Monday, 7 July 2008
The Foreigner (2003)
The Foreigner was originally destined for theatrical release but was shelved when Today You Die tanked and eventually it was dumped Direct-to-Video. That was probably for the best. Steven Seagal plays Jonathan Cold, a lone-wolf CIA agent (no surprises there) who is partnered with the weasely Dunoir (Max Ryan) and tasked to deliver a mysterious package. When they get to the farmhouse where the package is being stored, they are abushed by Danish agents and barely escape with their lives. In an action scene that sets the tone for the rest of the film, pulsing techno and oodles of slow motion and camera trickery accompany every pissy little stunt, trying to fool the audience into thinking something exciting is happening. It's really rather embarassing.
So it turns out that Dunoir is actually a bad guy (he's a heavy smoker, a dead giveaway) and wants the package for himself. I can't remember who he is working for because the film is utterly incomprehensible. It is one of those films where everybody talks in cryptic terms about their "employer" and usually double and/or triple crosses them by the end anyway. Dunoir is probably the worst secret agent ever, needlessly shooting CIA bigwigs, maids, hotel clerks and random Polish Porsche-owners. He miraculously survives a number of deaths himself, including being blasted through a second-story window by two successive shotgun blasts (he is wearing a flak jacket, you see), barely outrunning an enormous explosion and being shot in the chest by Seagal (flak jacket again). In the end he gets a very Seagalian arm break before being killed.

Raw data:
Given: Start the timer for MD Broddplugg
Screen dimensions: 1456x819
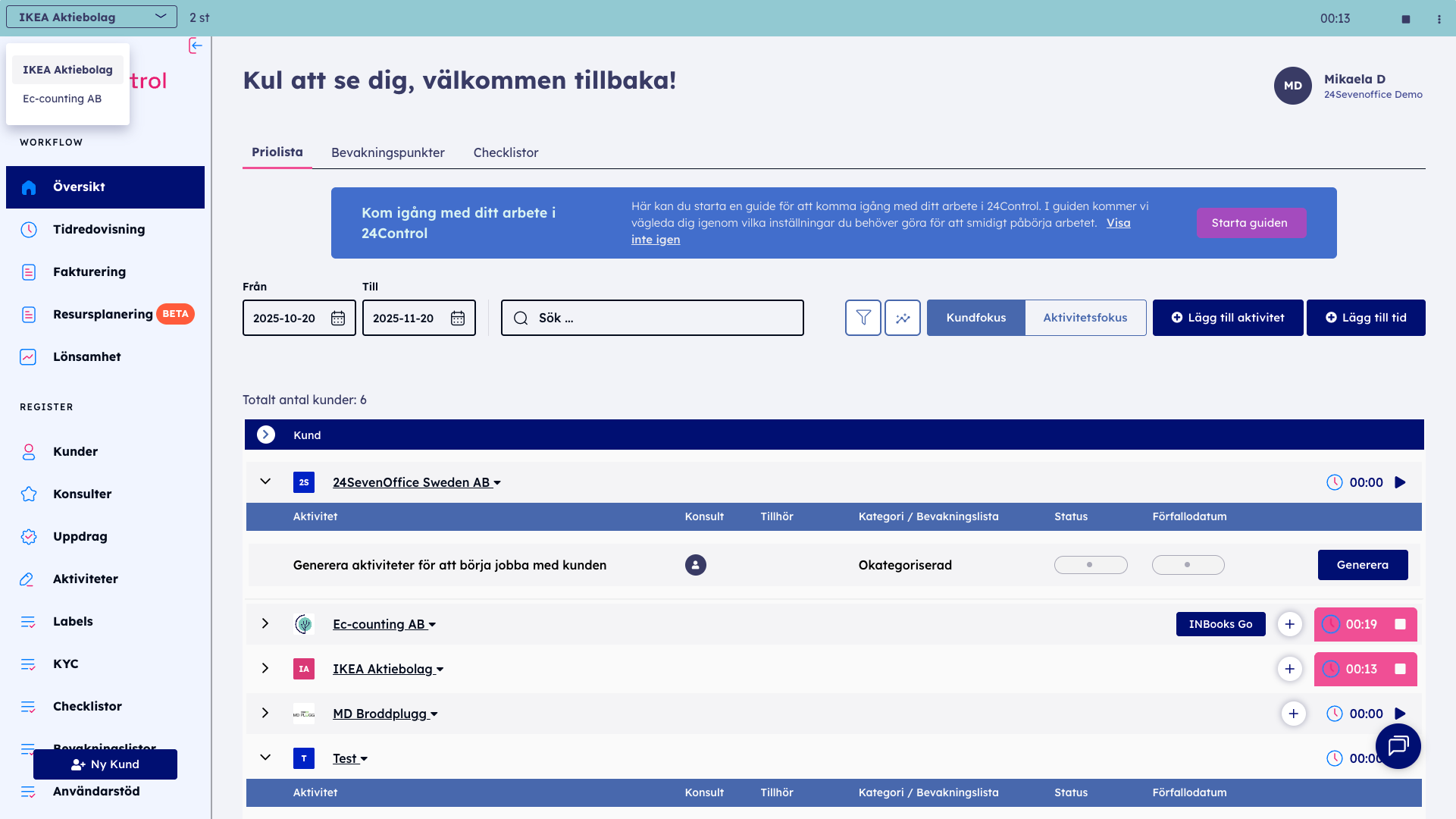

What to work on:
Answer these questions about the review of The Foreigner:
1. How was The Foreigner eventually released?
2. What character does Steven Seagal play?
3. What saves Dunoir when Seagal shoots him in the chest?
The listing comes from a source unrelated to the text.

The output:
1. Direct-to-Video.
2. Jonathan Cold, a lone-wolf CIA agent.
3. A flak jacket.